1 John 5:4 · kjv
1 John 5:4 (KJV) - This Is the Victory That Overcometh the World
“Porque todo aquele que nasce de Deus vence o mundo; e esta é a vitória que vence o mundo: a nossa fé.”
1 John 5:4 reads in the King James Version, "For whatsoever is born of God overcometh the world: and this is the victory that overcometh the world, even our faith." John stacks three cognate words in a single sentence: "overcometh," "overcometh," and "victory." The Greek verb is "nikao," and the noun is "nike," the same word that names the Greek goddess of victory and, in modern usage, the athletic brand. In the New Testament, "nikao" belongs to the vocabulary of conflict: Christ has overcome the world in John 16:33, the martyrs overcome the dragon in Revelation 12:11, and here every child of God is said to share the same conquest.

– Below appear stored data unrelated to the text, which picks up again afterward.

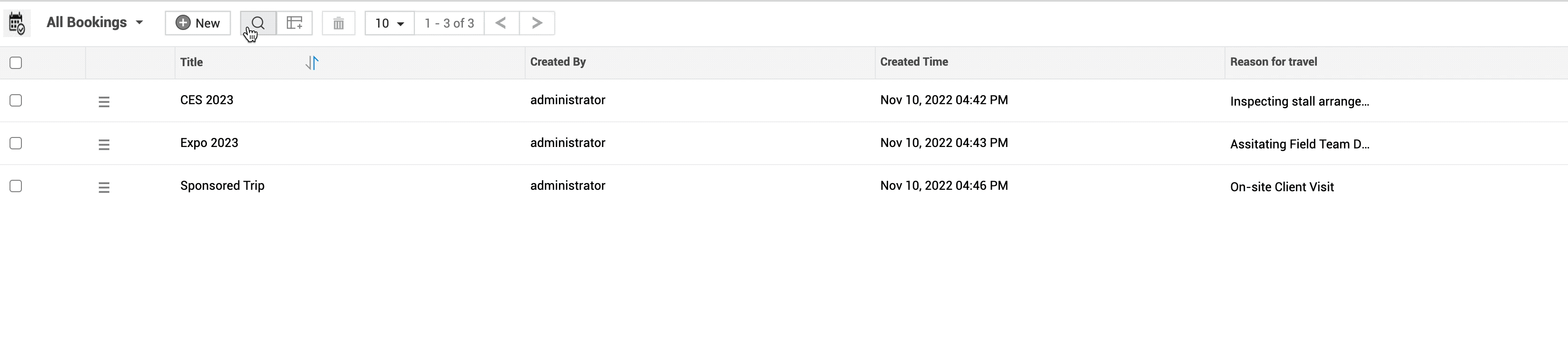Click the bookings calendar app icon
Screen dimensions: 1568x352
17,23
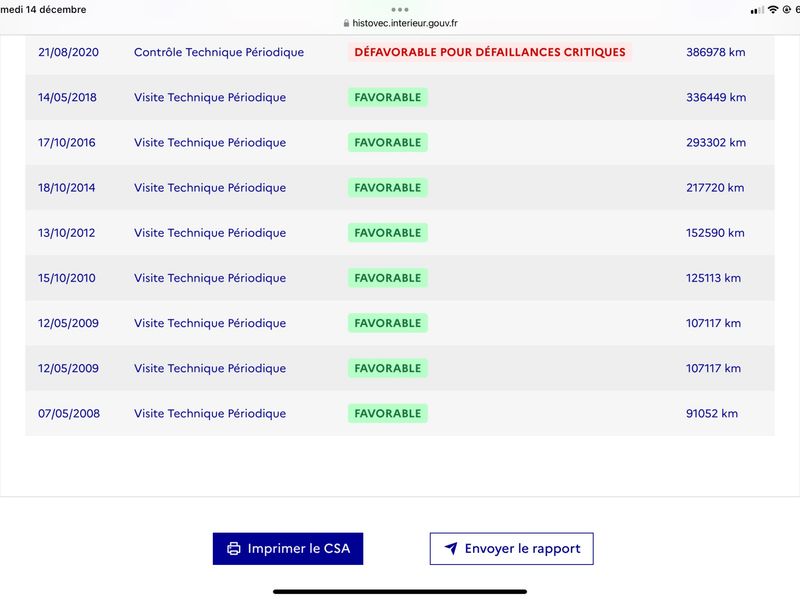Select the 17/10/2016 Visite Technique Périodique entry
Viewport: 800px width, 600px height.
point(400,142)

The neuter form "whatsoever" (Greek "pan," meaning everything) is striking: John refuses to say "whoever" because he wants to emphasize the principle, the new nature itself is victorious, not merely individuals who muster willpower. The world, "kosmos," is the organized system of human life arranged against God, saturated with the lust of the flesh, the lust of the eyes, and the pride of life. Faith, "pistis," is the means by which the new birth expresses itself as conquest. Victory is not a future trophy but a present tense participation: believers overcome because Christ has overcome, and because His life is now their life.
Chapter Context
1 John was written in the late first century to churches being shaken by false teachers who denied the incarnation and set aside ordinary love of the brethren. Chapter 5 opens by tying together three realities that cannot be separated: belief that Jesus is the Christ, love for the Father, and obedience to His commandments. Verses 1 through 3 declare that loving God means keeping His commandments, and His commandments are not burdensome. Verse 4 explains why they are not burdensome: the new birth carries with it a victorious nature that overcomes the world that makes obedience feel heavy. Verse 5 identifies the overcomer as the one who believes Jesus is the Son of God, sealing the argument against the false teachers.
How to Apply This Verse
- Anchor daily obedience in the indicative of new birth, not in personal grit, reminding yourself that a child of God carries a victorious nature that already overcomes.
- Identify one area where the world's values press hardest on you, money, sexuality, or status, and bring faith in Christ directly into that arena as the specific means of victory.
- When commandments feel burdensome, treat that heaviness as a diagnostic that faith is dim rather than that obedience is optional, and return to the gospel to relight victory.